PAGE TEXT
* BEGIN *

- Patrame Location in Karnataka, India Patrame Patrame (India)
- Coordinates: 12°52′53″N 075°22′22″E﻿ / ﻿12.88139°N 75.37278°E
- Country: India
- State: Karnataka
- District: Dakshina Kannada

Government
- • Body: Village panchayat

Population (2011)
- • Total: 2,428

Languages
- • Official: Kannada
- Time zone: UTC+5:30 (IST)
- PIN: 574198
- Vehicle registration: KA-21
- Lok Sabha constituency: Dakshina Kannada
- Vidhana Sabha constituency: Belthangady
- Gender ratio: 1007:1000 ♀/♂

= Patrame =

Patrame is a small, rural panchayat village on the left (east) bank of the Netravati River in Karnataka, India. Administratively, it is under Belthangady taluk, Dakshina Kannada district, Karnataka. Patrame is the only village in its gram panchayat. The village of Patrame is 26 km from its taluk headquarters Belthangady, and 8 km by road from Dharmasthala.

* END *

Continue the article on the village of Patrame, starting right after its last sentence. The material that comes next is not needed for anything here.

DATASET EXCERPT
* BEGIN *

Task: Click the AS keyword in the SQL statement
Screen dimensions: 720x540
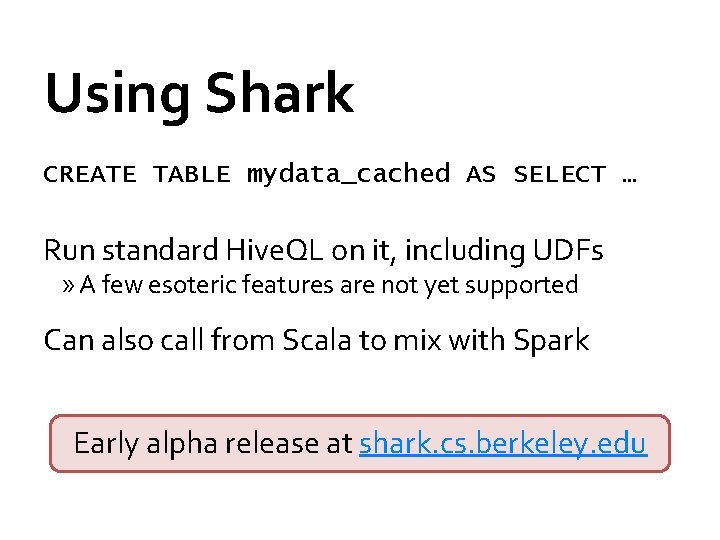Action: pos(481,175)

* END *

FINAL RESULT
==Demographics==
As of 2001 India census, Patrame had 2,178 inhabitants, with 1,085 males (49.8%) and 1,093 females (50.2%), for a gender ratio of 1007 females per thousand males.

In the 2011 census, the village of Patrame had 2,428 inhabitants recorded.

==Languages==
- Tulu
- Kannada
- Beary dialect

==Education==
The schools in Patrame village include
- Govt. Primary school, Patrame.
- Govt. Primary school, Suryattaavu, Patrame.
- Govt. Primary school, Anaaru, Patrame.
- Sri Rama primary school and high school, Pattooru, Patrame. (Formerly, Sri Vishnumoorthi Aided Higher Primary school)
- Govt. Primary school, Badipalike, Patrame.
The medium of instruction in all the above schools is Kannada.

==Revenue==
The main source of income to the people living here is agriculture. Arecanut being the main crop is grown in most farms with scattered plantations of coconut, paddy, pepper, banana, vanilla, etc.

==Tourist spots around Patrame==
- River Kapila. (Starts at Western ghats, flows through Shishila and reaches Patrame)
- Netravati River
- Southadka - 6 km from Patrame.
- Shri Mahavishnumoorthi temple, Patrame
- Anaaru Durgaaparameshwari temple.
- Dharmasthala - 8 km from Patrame.
- Vaidyanatheshwara temple, Kokkada - Has a beautiful pond in the vicinity. (8 km from Patrame)
- Jamalabad Fort - 32 km from Patrame.
- Shishileshwara temple, Shishila - 27 km from Patrame.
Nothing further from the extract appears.